Later in the night when they started playing the booty music I was dancing with Fernando and we were totally getting our groove on. To the outside viewer, it had to look like we were either together, or about to be.

So then this cute white boy comes over and puts his back up against Fernando’s back and was all rubbing on my man. I was like, oh HELL NO. I mean, Fernie and I aren’t together and we have a jokingly open relationship, but this boy doesn’t know that. He is openly disrespecting on me and I’m not having any of that.

So I tried to be more obvious that I was with Fernie (but I’m not) and I even put my arm around Fernie to push this boy off, but that didn’t work either. Fernando wasn’t even paying ANY attention to him, but he wouldn’t give up.

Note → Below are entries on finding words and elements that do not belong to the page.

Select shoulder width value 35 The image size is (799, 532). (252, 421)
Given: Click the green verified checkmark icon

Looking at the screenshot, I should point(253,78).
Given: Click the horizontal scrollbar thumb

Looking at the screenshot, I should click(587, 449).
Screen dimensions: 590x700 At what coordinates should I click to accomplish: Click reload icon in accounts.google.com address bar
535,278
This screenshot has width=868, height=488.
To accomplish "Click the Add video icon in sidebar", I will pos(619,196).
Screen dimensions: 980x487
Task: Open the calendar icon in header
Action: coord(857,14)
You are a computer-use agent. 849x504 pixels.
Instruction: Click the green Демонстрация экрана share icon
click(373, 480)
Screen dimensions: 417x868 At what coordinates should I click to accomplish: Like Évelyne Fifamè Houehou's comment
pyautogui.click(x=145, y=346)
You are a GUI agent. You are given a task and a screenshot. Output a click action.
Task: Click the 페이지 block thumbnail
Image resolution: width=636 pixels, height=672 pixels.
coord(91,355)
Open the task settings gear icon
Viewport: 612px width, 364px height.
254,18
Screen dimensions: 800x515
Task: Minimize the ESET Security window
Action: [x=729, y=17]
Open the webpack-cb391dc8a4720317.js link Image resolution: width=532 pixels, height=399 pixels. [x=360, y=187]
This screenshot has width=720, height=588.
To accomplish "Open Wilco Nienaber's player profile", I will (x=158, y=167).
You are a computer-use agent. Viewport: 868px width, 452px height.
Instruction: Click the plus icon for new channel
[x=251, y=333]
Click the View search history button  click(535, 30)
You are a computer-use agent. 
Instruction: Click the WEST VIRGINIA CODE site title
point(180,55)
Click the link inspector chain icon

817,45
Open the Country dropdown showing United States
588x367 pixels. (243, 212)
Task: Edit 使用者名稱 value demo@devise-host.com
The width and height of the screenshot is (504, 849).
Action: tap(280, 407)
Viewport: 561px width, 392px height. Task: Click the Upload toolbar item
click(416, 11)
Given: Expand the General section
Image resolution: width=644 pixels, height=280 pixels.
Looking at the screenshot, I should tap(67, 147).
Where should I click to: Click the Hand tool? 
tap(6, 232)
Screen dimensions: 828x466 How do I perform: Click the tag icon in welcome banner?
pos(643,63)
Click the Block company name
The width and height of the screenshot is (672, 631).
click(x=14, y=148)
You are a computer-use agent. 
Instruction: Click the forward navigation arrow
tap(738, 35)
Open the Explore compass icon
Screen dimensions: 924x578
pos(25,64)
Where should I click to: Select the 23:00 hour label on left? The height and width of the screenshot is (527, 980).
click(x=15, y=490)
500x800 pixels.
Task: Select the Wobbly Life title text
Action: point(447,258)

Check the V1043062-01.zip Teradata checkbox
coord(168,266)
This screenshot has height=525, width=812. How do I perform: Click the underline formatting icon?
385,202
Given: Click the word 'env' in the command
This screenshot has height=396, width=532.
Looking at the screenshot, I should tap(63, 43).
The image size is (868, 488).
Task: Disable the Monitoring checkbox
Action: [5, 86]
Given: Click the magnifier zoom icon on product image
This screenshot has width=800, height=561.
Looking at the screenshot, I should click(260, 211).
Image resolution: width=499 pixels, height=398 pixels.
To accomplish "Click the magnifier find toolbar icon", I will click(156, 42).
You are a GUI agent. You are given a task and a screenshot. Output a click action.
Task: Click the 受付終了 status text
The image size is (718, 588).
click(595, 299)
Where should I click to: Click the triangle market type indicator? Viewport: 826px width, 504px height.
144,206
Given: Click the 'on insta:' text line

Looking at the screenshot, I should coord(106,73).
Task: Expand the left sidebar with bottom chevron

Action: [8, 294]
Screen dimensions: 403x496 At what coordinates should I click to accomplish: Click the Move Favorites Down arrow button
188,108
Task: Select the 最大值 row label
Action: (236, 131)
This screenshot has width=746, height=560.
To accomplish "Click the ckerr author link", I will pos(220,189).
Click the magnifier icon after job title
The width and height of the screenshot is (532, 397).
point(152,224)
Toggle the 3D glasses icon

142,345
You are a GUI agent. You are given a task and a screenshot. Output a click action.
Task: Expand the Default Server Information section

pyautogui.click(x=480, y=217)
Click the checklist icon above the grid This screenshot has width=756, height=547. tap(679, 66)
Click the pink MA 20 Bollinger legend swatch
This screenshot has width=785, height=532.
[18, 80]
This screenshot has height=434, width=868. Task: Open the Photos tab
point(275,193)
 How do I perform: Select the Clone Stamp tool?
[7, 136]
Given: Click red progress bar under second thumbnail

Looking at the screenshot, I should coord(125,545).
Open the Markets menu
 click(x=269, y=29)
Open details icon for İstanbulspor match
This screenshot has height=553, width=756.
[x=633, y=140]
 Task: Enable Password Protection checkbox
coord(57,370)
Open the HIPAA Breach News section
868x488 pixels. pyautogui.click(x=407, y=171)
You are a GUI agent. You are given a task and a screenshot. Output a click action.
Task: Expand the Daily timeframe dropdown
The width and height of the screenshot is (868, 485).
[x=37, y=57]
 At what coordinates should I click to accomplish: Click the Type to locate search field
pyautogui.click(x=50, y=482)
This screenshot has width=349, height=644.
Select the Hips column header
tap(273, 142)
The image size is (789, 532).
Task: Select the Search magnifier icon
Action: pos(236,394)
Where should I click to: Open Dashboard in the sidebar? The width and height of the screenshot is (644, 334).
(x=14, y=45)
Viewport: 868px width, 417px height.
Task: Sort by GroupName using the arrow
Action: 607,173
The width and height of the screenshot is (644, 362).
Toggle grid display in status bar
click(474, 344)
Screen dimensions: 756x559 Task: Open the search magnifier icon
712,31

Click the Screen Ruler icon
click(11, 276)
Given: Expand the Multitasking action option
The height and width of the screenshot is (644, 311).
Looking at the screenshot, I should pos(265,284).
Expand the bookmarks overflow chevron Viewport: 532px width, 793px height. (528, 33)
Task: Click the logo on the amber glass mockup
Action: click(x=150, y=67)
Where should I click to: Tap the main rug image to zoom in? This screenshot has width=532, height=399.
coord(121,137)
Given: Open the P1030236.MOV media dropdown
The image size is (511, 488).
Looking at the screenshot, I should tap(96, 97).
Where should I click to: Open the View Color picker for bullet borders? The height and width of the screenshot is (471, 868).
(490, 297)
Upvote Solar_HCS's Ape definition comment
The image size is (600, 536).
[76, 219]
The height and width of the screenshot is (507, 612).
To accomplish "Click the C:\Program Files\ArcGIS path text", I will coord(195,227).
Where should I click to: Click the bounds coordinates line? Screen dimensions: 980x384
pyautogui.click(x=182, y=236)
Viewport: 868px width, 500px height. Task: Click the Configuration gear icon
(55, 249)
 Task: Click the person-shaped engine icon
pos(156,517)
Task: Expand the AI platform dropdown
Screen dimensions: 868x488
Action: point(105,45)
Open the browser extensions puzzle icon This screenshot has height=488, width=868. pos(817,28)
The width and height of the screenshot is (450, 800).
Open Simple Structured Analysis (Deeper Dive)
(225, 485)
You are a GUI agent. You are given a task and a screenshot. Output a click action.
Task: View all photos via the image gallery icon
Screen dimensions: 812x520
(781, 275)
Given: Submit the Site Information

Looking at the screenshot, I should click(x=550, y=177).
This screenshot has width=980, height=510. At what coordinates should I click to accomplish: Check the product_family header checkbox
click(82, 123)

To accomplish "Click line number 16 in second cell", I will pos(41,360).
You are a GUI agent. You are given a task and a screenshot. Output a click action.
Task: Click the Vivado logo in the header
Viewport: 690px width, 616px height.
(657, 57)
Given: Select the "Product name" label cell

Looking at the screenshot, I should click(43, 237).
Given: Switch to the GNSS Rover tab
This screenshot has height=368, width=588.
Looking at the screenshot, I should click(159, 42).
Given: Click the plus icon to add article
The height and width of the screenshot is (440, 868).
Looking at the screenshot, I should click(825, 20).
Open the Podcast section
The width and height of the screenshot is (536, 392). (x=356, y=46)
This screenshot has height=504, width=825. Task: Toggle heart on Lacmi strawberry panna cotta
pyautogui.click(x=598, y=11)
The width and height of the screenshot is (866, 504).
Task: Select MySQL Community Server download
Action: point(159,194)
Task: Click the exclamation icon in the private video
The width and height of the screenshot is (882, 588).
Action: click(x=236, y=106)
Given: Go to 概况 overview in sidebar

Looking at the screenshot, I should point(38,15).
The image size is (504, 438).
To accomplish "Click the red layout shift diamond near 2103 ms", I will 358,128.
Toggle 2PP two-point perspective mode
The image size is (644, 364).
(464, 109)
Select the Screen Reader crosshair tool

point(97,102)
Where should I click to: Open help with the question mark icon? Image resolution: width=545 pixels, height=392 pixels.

After the song was over, the guy turns around Fernie and introduces himself. I snatched Fernando’s hand and walked him away. I was pissed. Why? I don’t know, cuz I’m crazy in the head… and I was a tad jealous.

Later I was dancing to “Neon Moon” with Fernie, and it’s a slow romantic song, and I noticed that boy all staring at Fernie from the edge of the dance floor. He was seriously asking for a beating!

So I pulled Fernie closer and rested my head on his shoulder and then he rested his head on mine. Every time we passed by the boy I glared at him. How mature am I? I swear I’m psycho sometimes.

I didn’t want this boy going anywhere near Fernando, so I suggested it was time for us all to leave. I made sure Fernando left with us and that the boy didn’t come after him.

Nefty took Xoch home and I drove Fernando to his car. “I can’t believe you made me leave when I could have gone and talked to that boy.”

Stupid me, I confessed that was the reason I made him leave. I tried to explain to him that the boy was trash and disrespectful, but he just took it as me being jealous. Whatever… I told him to get in his car and go directly home, NOT to go back to the bar to talk to that boy, and that I was going to sit and wait for him to get in and leave.

I am obviously deranged. I do feel guilty about it though. Does that count for something? I’m worried Karma is going to pay me back.

Today I went bowling with , , Troy, and Ryan. I had a good time, but all the smoke was killing me. It made me nauseas and I felt like I very hungover. I wasn’t hungover, but the smoke was making me feel that way.

Our last game we were able to move to the non-smoking section of the alley, but by then I was already feeling bad. I bowled ok, but definitely not my best. I think I only beat my average once.

I came home, ate dinner, and just bummed around. Tomorrow is a half day for me at work. I have a lot to do. Can I get it all done? Probably not.